I am almost tempted to fly back to France to inform these denizens of Thézan-des-Corbières that this purported campsite was more like 5km away. Due to the intense headwind we rode into, it felt more like 10. We never did make it to this fabled campsite as we took a turn into the little town of Villerouge La Crémade. There was a little sign promising of a warm place to stay just 400m away.
We buzzed the first building with the official Gîtes de France plaque displayed out front: no answer.
We are definitely going to have to pitch our tent somewhere in the middle of a vineyard in this wind, I thought.
“I am going to try further down the street,” Yann announced. I was not optimistic.

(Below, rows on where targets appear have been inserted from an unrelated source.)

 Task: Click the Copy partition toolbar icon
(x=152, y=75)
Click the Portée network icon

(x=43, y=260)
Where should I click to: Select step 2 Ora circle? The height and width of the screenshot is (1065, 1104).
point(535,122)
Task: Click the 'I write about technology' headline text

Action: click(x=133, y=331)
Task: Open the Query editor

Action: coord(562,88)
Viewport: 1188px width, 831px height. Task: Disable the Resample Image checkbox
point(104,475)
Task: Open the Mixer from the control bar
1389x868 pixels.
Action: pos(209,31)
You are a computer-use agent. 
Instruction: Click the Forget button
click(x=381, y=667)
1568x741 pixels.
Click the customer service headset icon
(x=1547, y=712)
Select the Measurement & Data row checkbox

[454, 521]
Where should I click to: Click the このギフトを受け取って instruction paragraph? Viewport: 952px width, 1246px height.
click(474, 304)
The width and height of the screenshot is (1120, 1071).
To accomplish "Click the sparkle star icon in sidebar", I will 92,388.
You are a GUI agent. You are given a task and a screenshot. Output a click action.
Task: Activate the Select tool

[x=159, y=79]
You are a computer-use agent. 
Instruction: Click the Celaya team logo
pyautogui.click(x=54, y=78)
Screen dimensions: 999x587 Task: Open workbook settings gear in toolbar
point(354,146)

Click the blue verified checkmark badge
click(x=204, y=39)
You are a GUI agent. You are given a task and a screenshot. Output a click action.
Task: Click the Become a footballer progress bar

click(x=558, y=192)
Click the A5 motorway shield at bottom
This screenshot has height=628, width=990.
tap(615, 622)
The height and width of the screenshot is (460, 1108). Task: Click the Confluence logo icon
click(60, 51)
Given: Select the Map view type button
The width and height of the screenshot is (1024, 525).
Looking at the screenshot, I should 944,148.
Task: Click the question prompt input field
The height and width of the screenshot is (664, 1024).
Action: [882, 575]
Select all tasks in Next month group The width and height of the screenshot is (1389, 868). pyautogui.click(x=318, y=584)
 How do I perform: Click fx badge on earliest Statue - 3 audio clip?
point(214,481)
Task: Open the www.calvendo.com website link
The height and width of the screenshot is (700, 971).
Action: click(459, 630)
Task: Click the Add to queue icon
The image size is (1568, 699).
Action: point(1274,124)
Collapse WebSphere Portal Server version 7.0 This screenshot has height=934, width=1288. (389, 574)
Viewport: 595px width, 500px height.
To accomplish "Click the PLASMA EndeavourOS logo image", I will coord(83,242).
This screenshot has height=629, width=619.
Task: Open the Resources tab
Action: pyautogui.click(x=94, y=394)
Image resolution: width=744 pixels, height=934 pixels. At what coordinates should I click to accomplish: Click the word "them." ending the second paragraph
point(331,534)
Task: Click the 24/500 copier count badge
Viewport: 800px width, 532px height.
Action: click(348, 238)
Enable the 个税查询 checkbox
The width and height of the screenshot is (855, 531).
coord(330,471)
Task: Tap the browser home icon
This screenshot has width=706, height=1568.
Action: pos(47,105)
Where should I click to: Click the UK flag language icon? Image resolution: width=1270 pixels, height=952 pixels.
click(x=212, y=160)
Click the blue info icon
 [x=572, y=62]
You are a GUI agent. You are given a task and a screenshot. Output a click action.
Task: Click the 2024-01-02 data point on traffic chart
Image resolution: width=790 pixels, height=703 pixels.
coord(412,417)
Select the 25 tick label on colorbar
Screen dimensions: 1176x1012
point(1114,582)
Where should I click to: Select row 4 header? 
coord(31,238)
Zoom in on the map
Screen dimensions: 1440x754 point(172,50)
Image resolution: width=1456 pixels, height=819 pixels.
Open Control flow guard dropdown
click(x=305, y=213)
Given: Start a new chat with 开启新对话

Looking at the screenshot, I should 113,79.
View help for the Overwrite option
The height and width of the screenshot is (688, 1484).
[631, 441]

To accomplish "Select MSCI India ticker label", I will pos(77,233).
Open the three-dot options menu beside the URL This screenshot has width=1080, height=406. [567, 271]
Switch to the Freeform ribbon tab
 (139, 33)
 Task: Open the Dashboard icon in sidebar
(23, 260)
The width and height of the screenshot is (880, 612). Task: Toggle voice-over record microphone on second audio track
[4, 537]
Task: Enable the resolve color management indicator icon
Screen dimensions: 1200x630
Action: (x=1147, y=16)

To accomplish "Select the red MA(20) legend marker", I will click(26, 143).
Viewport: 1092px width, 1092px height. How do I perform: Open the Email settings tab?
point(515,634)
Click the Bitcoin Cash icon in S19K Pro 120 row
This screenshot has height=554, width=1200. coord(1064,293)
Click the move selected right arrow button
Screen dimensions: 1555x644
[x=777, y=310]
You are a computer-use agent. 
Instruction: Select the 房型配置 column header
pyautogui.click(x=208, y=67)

Then! I noticed his arms flailing from a distance. He had found a nondescript building that promised us a hot, full meal complete with wine and dessert! No way. Homemade smoked salmon quiche with zucchini and eggplant ragout? With peach cobbler as dessert? No way. A huge bedroom with high ceilings? Shut up and take our money!
“Would you like to have dinner with us and the other guests?” asked the couple who ran the gîte.
This sort of question would usually get a definite “NO!” from me, but knowing I wouldn’t be expected to interact with the other guests, and the promise of a homemade meal had me going, “Mmmh, of course. Of course!”
Good god, this place was incredible. I was fully prepared to have to squat to pee in-between two rows of grapevine somewhere in the region of the D-106 road, not too far from the sparsely-toothed, quarrelsome locals of Thézan-des-Corbières.
It was a pleasure being the first Canadians to stay at Les Terres Basses in more than half a decade.